6. As the fart bubble surfaces and pops, make sure the match is there to meet it. The gas will ignite and you'll get a nice flare.
7. Repeat as desired and able.
CAUTION: When lighting fart bubbles, keep your face and head away from the area over the lit match. Always sit with your head and shoulders back, and do not hunch over the ignition area.
If you follow instructions, you will be able to light farts to your heart's (and fart's) content without the danger of burning or singeing yourself.
For those who care. God I love the internet!
"I hope this can be taken as the Gospel of Fart-lighting. Many people say it can't be done. It certainly can. I've done it. I'm a PhD in biochemistry, but that's not to say I didn't have fun in school. Interesting chemistry behind it: if you're intersted in more, read my report on the, "Implications of food Dye..." science report on this very site. name's Dave. Nice to meet you.
Anywho- Many of the naysayers claim that there's simply too much watervapor in a fart to burn. Not true. It's also not true, however, that the fuel is strictly methane. Turns out the normal human GI tract is loaded with bacteria (no surprise there) that specialize in different tasks. Most the anaerobic bacteria (those that function without oxygen) metabolize food-stuffs into methane (CH4), but some other greeblies produce other goodies that are useful in the anus-flame-thrower. The moisture indigent in the GI tract is nominal. People that say it won't burn because it's too moist should be asked to light a propane grill in the rain- it still lights. If, however, there were only methane present in the GI tract, the flame would burn a cool (temp wise) blue. That's not the case, however, as alluded to above...so, you got some sulfur (the smell, generally present in H2S (hydrogen sulfide, rotten egg smell), some sodium (natural byproduct of metabolism) and dozens of other goodies.
Light a fart- it's not just blue...it's yellow (from the sodium) it's might be a bit purple (from potassium) maybe even a bit greenish (from copper), but the H2S will make it very hot, pretty bright, and very smelly.

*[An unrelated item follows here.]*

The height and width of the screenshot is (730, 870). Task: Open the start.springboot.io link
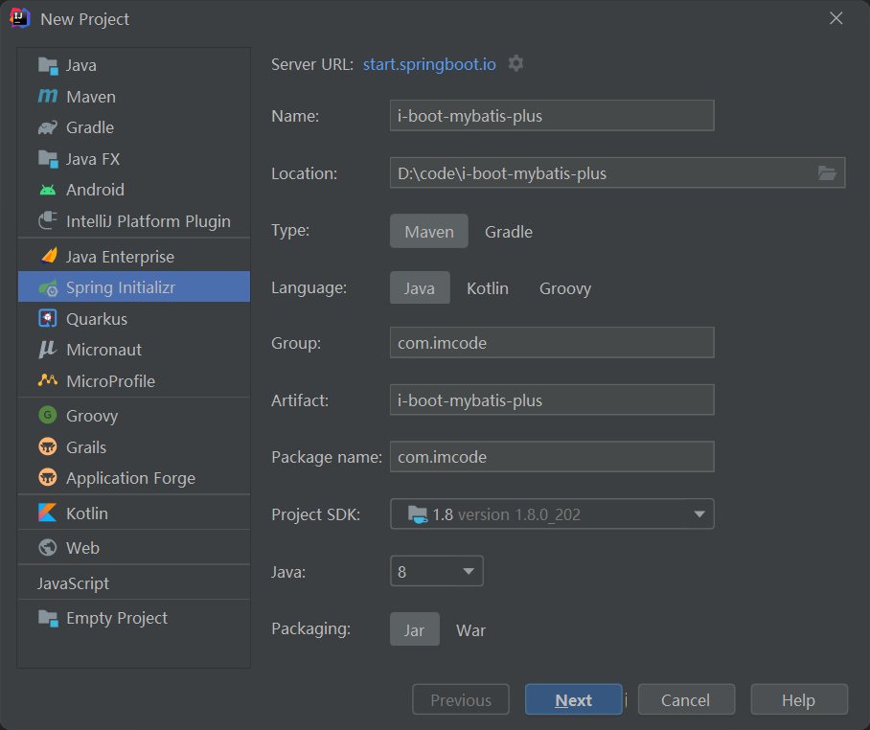pyautogui.click(x=429, y=64)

H2S is also why farts smell.
As far as diarrhea on your own hand- not too far fetched: the anal sphincter is a very smart muscle; with the proprioceptors it has, it can easily distinguish incompressible solids (e.g. poop) from compressible gasses (e.g. farts). That's how you just "know" when it's okay to let something rip. Trouble arises, however, when liquid is added to the equation: liquid, like solid, is incompressible. Therefore, your sphincter could send a message to the brain saying, "Okay! All's clear, solid poo comin' out!", when in fact it's really nearly a liter of messy, liquid squirts.
Hope this helps!"
When I was a kid I was dared to eat a worm. My friends could not believe that I actually did it. Somehow word got around of me being the worm eater, so I earned lots of cool things from my friends by eating worms.
Unbelievable detail here. I nominate this for top 10 funniest posts of 2009.
From the ebizzarre site:
Bizarre fact #3029:
Did you know...
Undertakers report that human bodies do not deteriorate as quickly as they used to. The reason, they believe, is that the modern diet contains so many preservatives that these chemicals tend to prevent the body from decomposition too rapidly after death.